## Work instructions
Copy the rows from the line with "- Home Page" to the line with "Go to Homepage", replacing "webpages" with "web pages" and leaving everything else unchanged.

>>>

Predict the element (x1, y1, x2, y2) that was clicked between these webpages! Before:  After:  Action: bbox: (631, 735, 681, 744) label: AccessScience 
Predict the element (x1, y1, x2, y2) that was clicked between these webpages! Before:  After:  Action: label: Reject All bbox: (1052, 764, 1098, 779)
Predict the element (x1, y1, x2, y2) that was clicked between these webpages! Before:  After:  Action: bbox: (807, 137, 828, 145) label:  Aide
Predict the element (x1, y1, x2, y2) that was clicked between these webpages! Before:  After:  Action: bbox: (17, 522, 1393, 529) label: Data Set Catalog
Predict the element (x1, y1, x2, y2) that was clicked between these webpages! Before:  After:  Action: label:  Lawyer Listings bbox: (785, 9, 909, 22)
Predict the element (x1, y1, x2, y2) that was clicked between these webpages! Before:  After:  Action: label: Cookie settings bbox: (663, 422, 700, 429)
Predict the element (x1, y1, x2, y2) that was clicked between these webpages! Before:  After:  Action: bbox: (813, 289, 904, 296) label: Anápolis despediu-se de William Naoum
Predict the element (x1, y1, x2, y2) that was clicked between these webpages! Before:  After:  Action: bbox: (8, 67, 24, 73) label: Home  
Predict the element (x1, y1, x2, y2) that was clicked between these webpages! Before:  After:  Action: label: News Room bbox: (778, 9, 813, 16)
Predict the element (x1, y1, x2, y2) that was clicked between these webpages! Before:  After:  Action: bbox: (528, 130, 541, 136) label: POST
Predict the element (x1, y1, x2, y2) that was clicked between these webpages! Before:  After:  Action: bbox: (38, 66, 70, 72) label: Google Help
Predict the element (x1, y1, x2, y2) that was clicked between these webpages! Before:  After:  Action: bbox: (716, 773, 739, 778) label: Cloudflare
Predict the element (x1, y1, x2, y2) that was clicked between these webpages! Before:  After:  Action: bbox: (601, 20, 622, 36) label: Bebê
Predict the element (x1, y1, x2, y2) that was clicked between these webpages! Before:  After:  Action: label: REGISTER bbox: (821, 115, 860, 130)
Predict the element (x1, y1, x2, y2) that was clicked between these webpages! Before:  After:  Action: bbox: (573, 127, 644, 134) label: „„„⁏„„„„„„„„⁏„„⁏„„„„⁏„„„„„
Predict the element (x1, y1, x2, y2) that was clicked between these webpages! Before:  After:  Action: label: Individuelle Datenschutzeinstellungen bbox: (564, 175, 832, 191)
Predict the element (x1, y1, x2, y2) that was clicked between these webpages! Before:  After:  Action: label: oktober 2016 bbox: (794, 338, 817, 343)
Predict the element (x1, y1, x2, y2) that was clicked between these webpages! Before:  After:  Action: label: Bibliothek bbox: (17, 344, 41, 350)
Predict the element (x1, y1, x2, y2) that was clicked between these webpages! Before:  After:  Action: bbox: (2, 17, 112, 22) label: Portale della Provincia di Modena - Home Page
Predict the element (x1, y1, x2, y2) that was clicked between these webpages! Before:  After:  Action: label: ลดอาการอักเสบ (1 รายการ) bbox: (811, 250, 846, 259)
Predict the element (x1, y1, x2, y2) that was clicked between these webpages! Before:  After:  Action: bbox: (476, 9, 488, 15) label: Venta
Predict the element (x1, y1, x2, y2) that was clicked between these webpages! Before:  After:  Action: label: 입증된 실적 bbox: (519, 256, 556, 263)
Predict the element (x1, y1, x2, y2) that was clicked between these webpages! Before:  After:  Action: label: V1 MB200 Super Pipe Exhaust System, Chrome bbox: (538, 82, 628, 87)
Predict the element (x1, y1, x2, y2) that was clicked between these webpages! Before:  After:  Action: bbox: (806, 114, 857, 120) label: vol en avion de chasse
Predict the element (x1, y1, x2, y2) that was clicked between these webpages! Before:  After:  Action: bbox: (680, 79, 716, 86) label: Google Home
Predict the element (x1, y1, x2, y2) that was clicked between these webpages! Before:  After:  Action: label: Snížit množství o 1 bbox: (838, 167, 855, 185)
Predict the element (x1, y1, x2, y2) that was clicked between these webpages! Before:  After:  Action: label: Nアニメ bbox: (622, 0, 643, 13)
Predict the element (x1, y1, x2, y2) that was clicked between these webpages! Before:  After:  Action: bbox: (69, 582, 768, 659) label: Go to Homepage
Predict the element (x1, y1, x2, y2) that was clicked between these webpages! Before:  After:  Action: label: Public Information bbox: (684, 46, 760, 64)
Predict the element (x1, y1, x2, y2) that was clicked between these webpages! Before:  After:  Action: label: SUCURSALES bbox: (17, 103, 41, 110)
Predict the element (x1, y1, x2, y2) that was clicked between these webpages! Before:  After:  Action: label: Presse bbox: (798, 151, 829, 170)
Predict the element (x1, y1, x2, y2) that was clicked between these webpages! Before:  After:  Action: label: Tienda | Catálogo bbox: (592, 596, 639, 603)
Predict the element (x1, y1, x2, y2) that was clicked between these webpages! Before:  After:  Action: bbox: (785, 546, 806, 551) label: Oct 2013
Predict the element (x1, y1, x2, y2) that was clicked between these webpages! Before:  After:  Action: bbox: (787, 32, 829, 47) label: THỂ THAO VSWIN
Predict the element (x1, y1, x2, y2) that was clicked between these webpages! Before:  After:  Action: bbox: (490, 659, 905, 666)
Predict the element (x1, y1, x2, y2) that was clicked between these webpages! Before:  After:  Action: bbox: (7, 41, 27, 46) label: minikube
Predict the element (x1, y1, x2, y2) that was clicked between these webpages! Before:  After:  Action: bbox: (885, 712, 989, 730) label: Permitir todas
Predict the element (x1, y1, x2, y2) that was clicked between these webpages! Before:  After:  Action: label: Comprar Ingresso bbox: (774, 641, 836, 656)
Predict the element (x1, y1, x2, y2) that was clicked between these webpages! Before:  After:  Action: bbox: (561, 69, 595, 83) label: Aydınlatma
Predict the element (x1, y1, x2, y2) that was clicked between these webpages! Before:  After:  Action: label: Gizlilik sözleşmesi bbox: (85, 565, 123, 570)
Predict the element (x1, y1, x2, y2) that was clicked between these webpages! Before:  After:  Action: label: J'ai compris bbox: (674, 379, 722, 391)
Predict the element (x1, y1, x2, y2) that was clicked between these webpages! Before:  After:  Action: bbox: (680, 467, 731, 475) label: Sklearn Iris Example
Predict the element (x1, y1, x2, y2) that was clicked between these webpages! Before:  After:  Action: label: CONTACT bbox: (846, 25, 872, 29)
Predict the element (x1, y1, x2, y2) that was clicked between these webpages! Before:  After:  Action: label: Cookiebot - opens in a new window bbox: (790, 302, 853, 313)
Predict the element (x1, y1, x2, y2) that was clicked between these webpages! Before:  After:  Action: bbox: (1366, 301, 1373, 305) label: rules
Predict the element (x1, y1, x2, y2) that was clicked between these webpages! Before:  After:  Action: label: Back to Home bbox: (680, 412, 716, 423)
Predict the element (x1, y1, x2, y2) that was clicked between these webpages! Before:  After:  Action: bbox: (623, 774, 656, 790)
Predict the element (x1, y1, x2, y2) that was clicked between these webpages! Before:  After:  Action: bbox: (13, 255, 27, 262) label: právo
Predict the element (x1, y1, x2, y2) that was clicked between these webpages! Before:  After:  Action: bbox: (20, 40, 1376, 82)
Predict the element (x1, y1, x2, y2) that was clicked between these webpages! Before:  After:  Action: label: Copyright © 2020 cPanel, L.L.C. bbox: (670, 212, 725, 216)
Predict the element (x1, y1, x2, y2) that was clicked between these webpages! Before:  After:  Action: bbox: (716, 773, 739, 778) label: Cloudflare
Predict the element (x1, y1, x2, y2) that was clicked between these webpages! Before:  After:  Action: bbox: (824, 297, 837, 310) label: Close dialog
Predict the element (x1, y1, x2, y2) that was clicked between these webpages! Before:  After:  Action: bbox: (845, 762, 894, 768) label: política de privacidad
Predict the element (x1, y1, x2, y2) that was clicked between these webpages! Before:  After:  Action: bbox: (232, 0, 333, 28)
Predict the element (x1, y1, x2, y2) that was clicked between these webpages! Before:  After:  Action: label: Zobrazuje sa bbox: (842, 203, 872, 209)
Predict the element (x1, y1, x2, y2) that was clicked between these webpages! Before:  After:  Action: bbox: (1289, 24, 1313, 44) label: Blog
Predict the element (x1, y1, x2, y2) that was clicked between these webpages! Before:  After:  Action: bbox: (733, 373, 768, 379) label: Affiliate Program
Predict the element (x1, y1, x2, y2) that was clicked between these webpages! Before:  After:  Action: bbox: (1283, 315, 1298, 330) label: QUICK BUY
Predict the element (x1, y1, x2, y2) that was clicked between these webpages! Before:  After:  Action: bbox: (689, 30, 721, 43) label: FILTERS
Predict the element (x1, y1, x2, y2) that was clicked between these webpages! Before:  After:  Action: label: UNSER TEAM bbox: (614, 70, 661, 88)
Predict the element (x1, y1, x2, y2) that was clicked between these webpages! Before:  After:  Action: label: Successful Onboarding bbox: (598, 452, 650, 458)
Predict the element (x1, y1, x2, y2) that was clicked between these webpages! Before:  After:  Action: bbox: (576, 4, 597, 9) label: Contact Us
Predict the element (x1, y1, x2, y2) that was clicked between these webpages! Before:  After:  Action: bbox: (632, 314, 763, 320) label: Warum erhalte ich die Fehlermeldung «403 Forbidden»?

<<<

## Task response
Predict the element (x1, y1, x2, y2) that was clicked between these web pages! Before:  After:  Action: bbox: (2, 17, 112, 22) label: Portale della Provincia di Modena - Home Page
Predict the element (x1, y1, x2, y2) that was clicked between these web pages! Before:  After:  Action: label: ลดอาการอักเสบ (1 รายการ) bbox: (811, 250, 846, 259)
Predict the element (x1, y1, x2, y2) that was clicked between these web pages! Before:  After:  Action: bbox: (476, 9, 488, 15) label: Venta
Predict the element (x1, y1, x2, y2) that was clicked between these web pages! Before:  After:  Action: label: 입증된 실적 bbox: (519, 256, 556, 263)
Predict the element (x1, y1, x2, y2) that was clicked between these web pages! Before:  After:  Action: label: V1 MB200 Super Pipe Exhaust System, Chrome bbox: (538, 82, 628, 87)
Predict the element (x1, y1, x2, y2) that was clicked between these web pages! Before:  After:  Action: bbox: (806, 114, 857, 120) label: vol en avion de chasse
Predict the element (x1, y1, x2, y2) that was clicked between these web pages! Before:  After:  Action: bbox: (680, 79, 716, 86) label: Google Home
Predict the element (x1, y1, x2, y2) that was clicked between these web pages! Before:  After:  Action: label: Snížit množství o 1 bbox: (838, 167, 855, 185)
Predict the element (x1, y1, x2, y2) that was clicked between these web pages! Before:  After:  Action: label: Nアニメ bbox: (622, 0, 643, 13)
Predict the element (x1, y1, x2, y2) that was clicked between these web pages! Before:  After:  Action: bbox: (69, 582, 768, 659) label: Go to Homepage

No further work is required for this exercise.